Был момент, когда он даже заколебался: не лучше ли повернуть назад, отказаться от свидания, из которого всё равно ничего не выйдет, уехать домой и мирно доживать свой век без забот и хлопот? Подколесин шевельнулся в душе, но тут же стало обидно — затрачены деньги и усилия, — сколько хлопот, такая поездка, и всё — зря! И рука его потянулась к звонку.
Его ждали, должно быть прислушивались, так как тотчас же за дверью послышались неторопливые шаги.
— Пожалуйте, — сказал тихий, немного надтреснутый голос, пожалуйте, — я сейчас свет зажгу.
В передней было темно, но когда Елизавета Петровна включила свет и в потолке загорелась тусклая лампочка под бумажным абажуром, стало немного светлее. Он, однако, успел мельком взглянуть на свою корреспондентку. Старая, и это даже обрадовало Константина Алексеевича, с мелкими и довольно жидкими седыми кудряшками на лбу, которые только подчеркивали ее возраст. Лицо было подкрашено весьма неумело, пятнами, и от глаз расходилась сеть предательских морщин. В ту же минуту Константин Алексеевич почувствовал на себе ее испытующий взгляд и сразу смутился.
— Вот сюда… Заставлена моя квартира всяким ненужным барахлом, а выбросить — жалко, показывала она дорогу, пробираясь боком между стеной и каким-то сундуком. Заходите прямо в столовую.
В столовой уже был накрыт стол. Стояла какая-то холодная закуска и на тарелке было аккуратно разложено печенье. Елизавета Петровна придавала угощению особое значение. Характер угощения должен доказать наличие некоторого достатка, не слишком, однако, большого, гостеприимство хозяйки и ее кулинарные способности. Мужчины это ценят. Очень хотелось сделать икру из баклажан, которая особенно хорошо у нее выходила, но днем, к чаю, баклажанная икра как-то не годилась. Нужно угостить попроще, но вместе с тем, чтобы было вкусно. С этой целью накануне спекла она крендель, очень удавшийся, да еще прикупила немного печенья и сделала тарелку бутербродов с сыром и малороссийской колбасой из русской лавочки на Бродвее. Лавочка славилась своими колбасными изделиями.

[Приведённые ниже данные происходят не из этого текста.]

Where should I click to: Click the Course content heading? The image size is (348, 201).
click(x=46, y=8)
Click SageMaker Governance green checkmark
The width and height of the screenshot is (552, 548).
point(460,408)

— Отдыхайте, подкрепляйтесь с дороги, приветливо сказала Елизавета Петровна, а я сейчас чайку налью. Вам крепкого, или послабее?
Пока она хозяйничала на кухне, Константин Алексеевич внимательно оглядел комнату. Обстановка была далеко не уютная: стулья разные, и матерчатый абажур на лампе прогорел. На стенах висели дешевые картинки в рамочках, что-то очень русское, календарное: боярин с окладистой бородой, в дорогом кафтане, а за ним стрелец с секирой в руке, узколицый и иконописный. На другой картинке изображена зима, розвальни на снегу и, конечно, на заднем фоне золотые головки церкви… Эх, Русь родная, живу привольно в ней, мне дорогая, дороже всех, милей! замурлыкал было охваченный умилением Константин Алексеевич. Но наслаждаться долго не пришлось: хозяйка вошла с двумя стаканами чая, присела за стол и начала угощать.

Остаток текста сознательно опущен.